-- DATA EXTRACT follows --

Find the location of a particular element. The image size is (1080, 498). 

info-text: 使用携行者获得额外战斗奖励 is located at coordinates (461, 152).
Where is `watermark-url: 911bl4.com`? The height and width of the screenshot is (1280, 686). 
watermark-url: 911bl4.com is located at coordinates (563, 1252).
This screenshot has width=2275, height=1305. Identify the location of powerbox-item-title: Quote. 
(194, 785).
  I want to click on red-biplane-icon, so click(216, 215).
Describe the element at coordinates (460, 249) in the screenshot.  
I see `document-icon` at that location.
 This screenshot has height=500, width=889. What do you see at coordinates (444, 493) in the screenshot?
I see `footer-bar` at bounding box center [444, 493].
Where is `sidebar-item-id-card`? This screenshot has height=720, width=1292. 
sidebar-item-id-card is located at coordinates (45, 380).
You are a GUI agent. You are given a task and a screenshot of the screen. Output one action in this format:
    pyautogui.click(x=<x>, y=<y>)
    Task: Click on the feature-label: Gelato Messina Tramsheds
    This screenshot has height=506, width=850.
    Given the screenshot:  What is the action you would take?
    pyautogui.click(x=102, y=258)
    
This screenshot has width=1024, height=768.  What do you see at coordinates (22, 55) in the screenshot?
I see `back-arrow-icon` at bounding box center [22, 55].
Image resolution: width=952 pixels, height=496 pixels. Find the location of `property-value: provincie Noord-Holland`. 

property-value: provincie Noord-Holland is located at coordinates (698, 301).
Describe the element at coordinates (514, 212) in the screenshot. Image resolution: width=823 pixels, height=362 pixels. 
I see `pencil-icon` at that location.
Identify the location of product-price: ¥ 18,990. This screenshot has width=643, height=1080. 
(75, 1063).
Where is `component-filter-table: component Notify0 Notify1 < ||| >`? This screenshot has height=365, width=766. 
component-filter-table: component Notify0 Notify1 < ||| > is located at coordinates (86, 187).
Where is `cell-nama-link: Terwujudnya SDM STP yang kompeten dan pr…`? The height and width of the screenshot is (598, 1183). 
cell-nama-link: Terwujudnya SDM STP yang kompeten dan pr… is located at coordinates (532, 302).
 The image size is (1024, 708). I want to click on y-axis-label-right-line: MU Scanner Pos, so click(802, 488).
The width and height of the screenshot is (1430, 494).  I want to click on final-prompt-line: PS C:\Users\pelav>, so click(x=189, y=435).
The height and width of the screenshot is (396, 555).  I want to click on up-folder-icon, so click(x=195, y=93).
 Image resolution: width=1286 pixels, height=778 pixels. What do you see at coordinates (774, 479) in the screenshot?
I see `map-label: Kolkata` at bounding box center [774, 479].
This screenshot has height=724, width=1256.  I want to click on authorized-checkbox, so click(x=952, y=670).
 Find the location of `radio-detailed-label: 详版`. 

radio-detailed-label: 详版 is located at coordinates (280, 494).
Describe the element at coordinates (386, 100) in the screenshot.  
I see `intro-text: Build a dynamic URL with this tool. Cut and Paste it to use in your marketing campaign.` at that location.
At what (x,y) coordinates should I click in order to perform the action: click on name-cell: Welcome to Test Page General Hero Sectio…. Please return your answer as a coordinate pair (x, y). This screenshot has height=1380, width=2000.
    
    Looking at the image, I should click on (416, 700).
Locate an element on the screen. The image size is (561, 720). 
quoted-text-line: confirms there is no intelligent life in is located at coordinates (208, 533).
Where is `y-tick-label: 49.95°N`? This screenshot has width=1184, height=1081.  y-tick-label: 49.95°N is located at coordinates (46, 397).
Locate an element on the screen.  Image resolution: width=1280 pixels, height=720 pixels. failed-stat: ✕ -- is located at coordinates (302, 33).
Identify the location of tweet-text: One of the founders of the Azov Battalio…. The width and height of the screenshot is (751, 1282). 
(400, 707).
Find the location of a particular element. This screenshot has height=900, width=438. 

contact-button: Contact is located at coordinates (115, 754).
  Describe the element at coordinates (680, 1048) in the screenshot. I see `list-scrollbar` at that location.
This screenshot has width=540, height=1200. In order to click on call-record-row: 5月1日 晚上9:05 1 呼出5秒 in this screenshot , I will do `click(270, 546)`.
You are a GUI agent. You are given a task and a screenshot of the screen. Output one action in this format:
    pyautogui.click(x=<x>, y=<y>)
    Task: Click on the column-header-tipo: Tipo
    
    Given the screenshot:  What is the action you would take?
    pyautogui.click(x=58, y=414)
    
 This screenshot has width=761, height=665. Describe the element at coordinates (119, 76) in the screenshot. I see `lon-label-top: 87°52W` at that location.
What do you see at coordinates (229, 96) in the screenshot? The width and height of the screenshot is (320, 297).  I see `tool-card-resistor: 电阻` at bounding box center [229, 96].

-- DATA EXTRACT concluded --

Copy the listing above verbatim.

ANSWER SECTION:
Find the location of a particular element. The image size is (1080, 498). 

info-text: 使用携行者获得额外战斗奖励 is located at coordinates (461, 152).
Where is `watermark-url: 911bl4.com`? The height and width of the screenshot is (1280, 686). 
watermark-url: 911bl4.com is located at coordinates (563, 1252).
This screenshot has width=2275, height=1305. Identify the location of powerbox-item-title: Quote. 
(194, 785).
  I want to click on red-biplane-icon, so click(216, 215).
Describe the element at coordinates (460, 249) in the screenshot.  
I see `document-icon` at that location.
 This screenshot has height=500, width=889. What do you see at coordinates (444, 493) in the screenshot?
I see `footer-bar` at bounding box center [444, 493].
Where is `sidebar-item-id-card`? This screenshot has height=720, width=1292. 
sidebar-item-id-card is located at coordinates (45, 380).
You are a GUI agent. You are given a task and a screenshot of the screen. Output one action in this format:
    pyautogui.click(x=<x>, y=<y>)
    Task: Click on the feature-label: Gelato Messina Tramsheds
    This screenshot has height=506, width=850.
    Given the screenshot:  What is the action you would take?
    pyautogui.click(x=102, y=258)
    
This screenshot has width=1024, height=768.  What do you see at coordinates (22, 55) in the screenshot?
I see `back-arrow-icon` at bounding box center [22, 55].
Image resolution: width=952 pixels, height=496 pixels. Find the location of `property-value: provincie Noord-Holland`. 

property-value: provincie Noord-Holland is located at coordinates (698, 301).
Describe the element at coordinates (514, 212) in the screenshot. Image resolution: width=823 pixels, height=362 pixels. 
I see `pencil-icon` at that location.
Identify the location of product-price: ¥ 18,990. This screenshot has width=643, height=1080. 
(75, 1063).
Where is `component-filter-table: component Notify0 Notify1 < ||| >`? This screenshot has height=365, width=766. 
component-filter-table: component Notify0 Notify1 < ||| > is located at coordinates (86, 187).
Where is `cell-nama-link: Terwujudnya SDM STP yang kompeten dan pr…`? The height and width of the screenshot is (598, 1183). 
cell-nama-link: Terwujudnya SDM STP yang kompeten dan pr… is located at coordinates (532, 302).
 The image size is (1024, 708). I want to click on y-axis-label-right-line: MU Scanner Pos, so click(802, 488).
The width and height of the screenshot is (1430, 494).  I want to click on final-prompt-line: PS C:\Users\pelav>, so click(x=189, y=435).
The height and width of the screenshot is (396, 555).  I want to click on up-folder-icon, so click(x=195, y=93).
 Image resolution: width=1286 pixels, height=778 pixels. What do you see at coordinates (774, 479) in the screenshot?
I see `map-label: Kolkata` at bounding box center [774, 479].
This screenshot has height=724, width=1256.  I want to click on authorized-checkbox, so click(x=952, y=670).
 Find the location of `radio-detailed-label: 详版`. 

radio-detailed-label: 详版 is located at coordinates (280, 494).
Describe the element at coordinates (386, 100) in the screenshot.  
I see `intro-text: Build a dynamic URL with this tool. Cut and Paste it to use in your marketing campaign.` at that location.
At what (x,y) coordinates should I click in order to perform the action: click on name-cell: Welcome to Test Page General Hero Sectio…. Please return your answer as a coordinate pair (x, y). This screenshot has height=1380, width=2000.
    
    Looking at the image, I should click on (416, 700).
Locate an element on the screen. The image size is (561, 720). 
quoted-text-line: confirms there is no intelligent life in is located at coordinates (208, 533).
Where is `y-tick-label: 49.95°N`? This screenshot has width=1184, height=1081.  y-tick-label: 49.95°N is located at coordinates (46, 397).
Locate an element on the screen.  Image resolution: width=1280 pixels, height=720 pixels. failed-stat: ✕ -- is located at coordinates (302, 33).
Identify the location of tweet-text: One of the founders of the Azov Battalio…. The width and height of the screenshot is (751, 1282). 
(400, 707).
Find the location of a particular element. This screenshot has height=900, width=438. 

contact-button: Contact is located at coordinates (115, 754).
  Describe the element at coordinates (680, 1048) in the screenshot. I see `list-scrollbar` at that location.
This screenshot has width=540, height=1200. In order to click on call-record-row: 5月1日 晚上9:05 1 呼出5秒 in this screenshot , I will do `click(270, 546)`.
You are a GUI agent. You are given a task and a screenshot of the screen. Output one action in this format:
    pyautogui.click(x=<x>, y=<y>)
    Task: Click on the column-header-tipo: Tipo
    
    Given the screenshot:  What is the action you would take?
    pyautogui.click(x=58, y=414)
    
 This screenshot has width=761, height=665. Describe the element at coordinates (119, 76) in the screenshot. I see `lon-label-top: 87°52W` at that location.
What do you see at coordinates (229, 96) in the screenshot? The width and height of the screenshot is (320, 297).  I see `tool-card-resistor: 电阻` at bounding box center [229, 96].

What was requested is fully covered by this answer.